Problem ▸ In the excerpt about infinite regression and reading, list the areas in which, according to the McKitterick quotation, Carolingian Frankish society came to depend on the written word.

Interpreting Infinite Regression, or the Narcissus Syndrome
Jean E. Jost
I hope, ywis, to rede so some day
That I shal mete som thyng for to fare
The bet, and thus to rede I nyl not spare
—Geoffrey Chaucer, Parlement of Foules, 697–991
Fast as this worm told as fast wrote alwey this cursid
Sathanas in a grete paper.
Ful much mysliked me thes wordes and the writing also
me plesyd not.
—Guillaume de Deguileville,
The Booke of the Pylgremage of the Sowie2
Logos: the Word . As Rosamund McKitterick has astutely pointed out, “The most remarkable legacy of Roman civilization to Frankish Gaul was not in fact its content but its form… the written word which was the most vital vehicle of continuity… a fundamental element of Carolingian culture[;]… Frankish society in the Carolingian period was transformed into one largely dependent on the written word for its religion, law, government and learning.”3 The significance of written text from Carolingian and subsequent times, in Frankish and other societies, is boldly evidenced in both written and visual images of readers: art, religious writing, and fiction each depict readers in its own medium. According to Michael Camille, “the act of writing is the ubiquitous image in medieval art.”4 Equally prevalent in scribed texts, the reading character embodies fascinating, even enigmatic possibilities. What the modern artist M. C. Escher has created i η image, labyrinthine self-reflective designs and puzzles winding back on themselves,5 some artists and writers had centuries ago created through another kind of representation: through the inward-looking contemplation of reading, folding back upon itself. Symbolizing introspection, self-absorption, and self-reflection, the painted or scribed image of reader reading suggests infinite regression, moving deeper and deeper into the psyche. The further inward the subject, and by extension, the audience, looks, the stronger the seductive power luring him or her a step further—into the text, into the character, but most evocatively, into the self. Narcissus-like,6 the reader in the outer domain, reading about a character who is reading about yet another character akin to himself or herself, even if the reading is a communal act, effects the ultimate solipsistic activity. Thus audience) reading c(haracter), reading n(ew character), and finding “self”

Stored data ▸
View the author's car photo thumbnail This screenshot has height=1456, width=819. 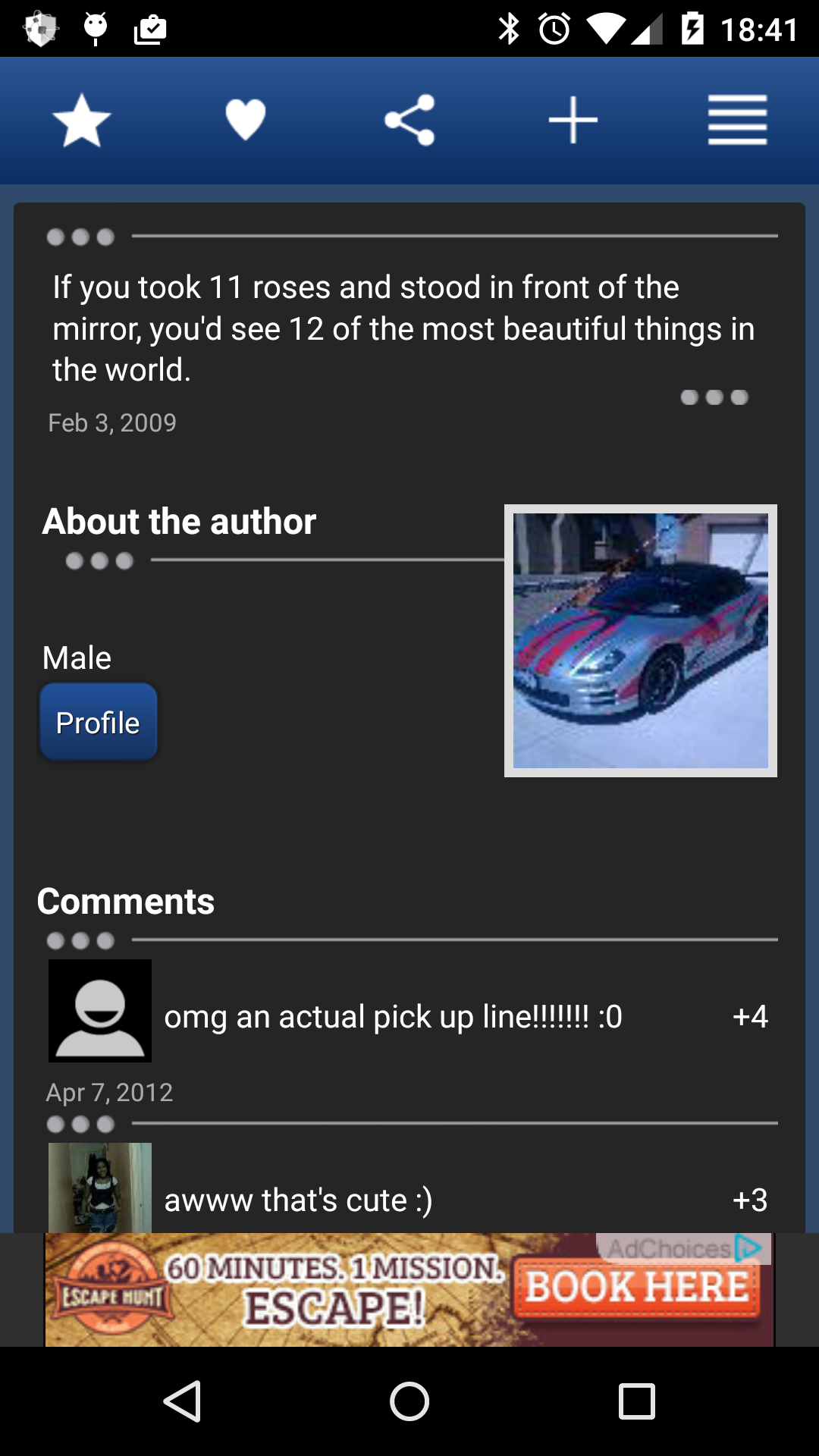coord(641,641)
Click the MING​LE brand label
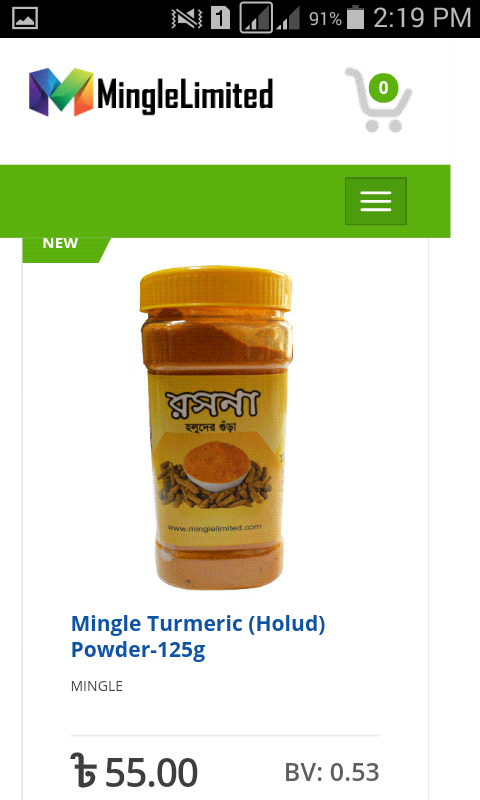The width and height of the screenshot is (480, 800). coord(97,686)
==
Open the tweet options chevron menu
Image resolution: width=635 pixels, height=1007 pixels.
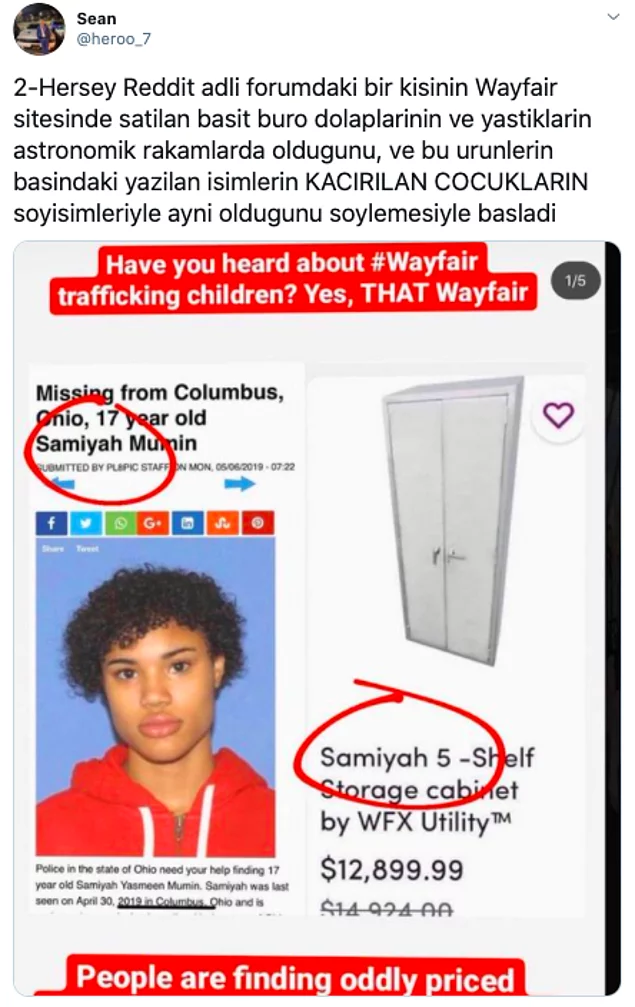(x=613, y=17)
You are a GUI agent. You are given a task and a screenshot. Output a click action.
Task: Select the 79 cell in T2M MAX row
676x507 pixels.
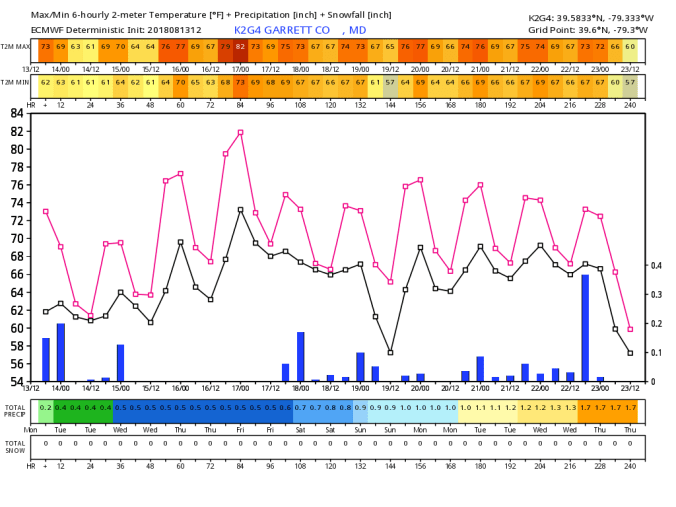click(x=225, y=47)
---
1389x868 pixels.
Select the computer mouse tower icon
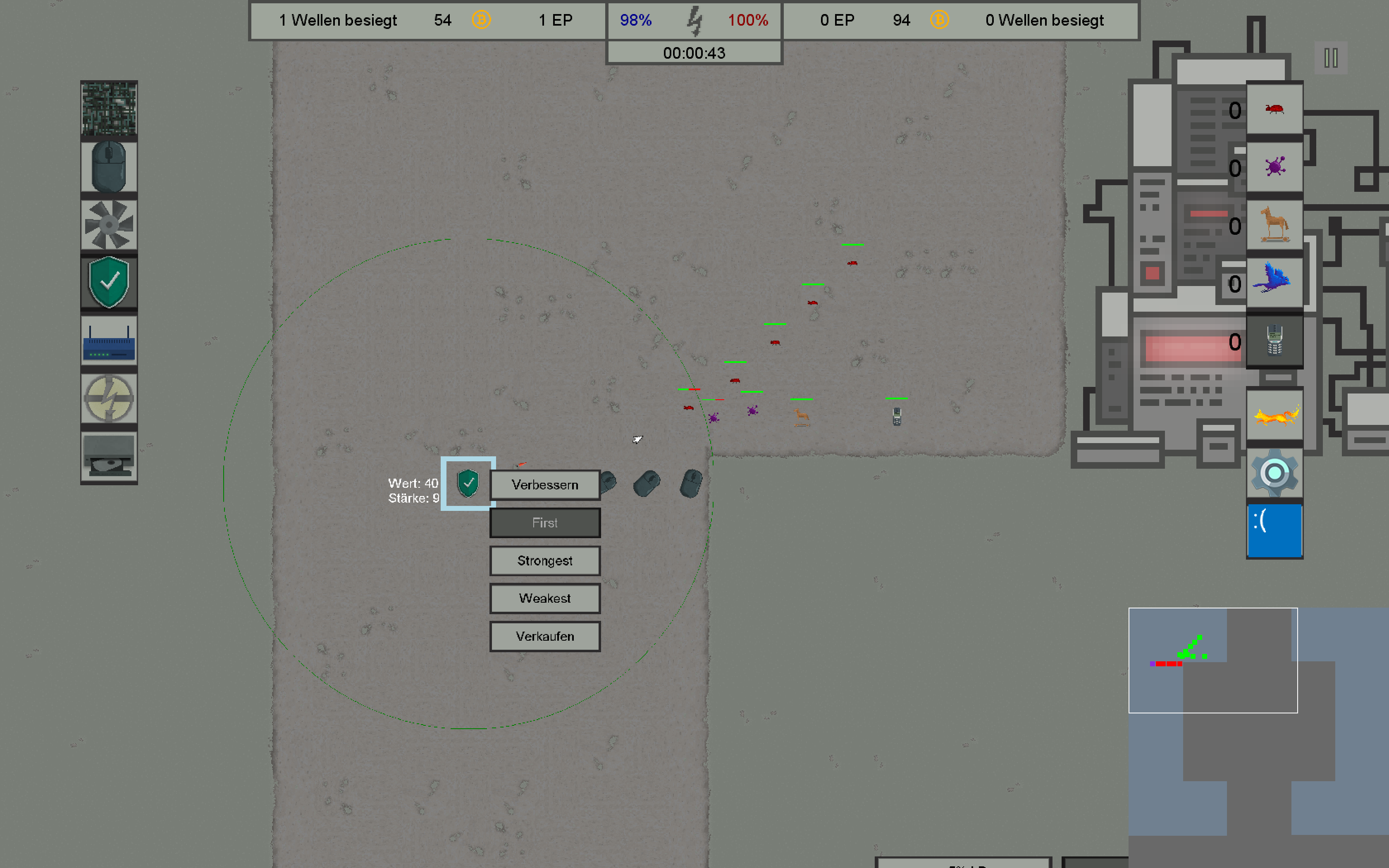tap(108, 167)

Result below ▸ religion, law, government, learning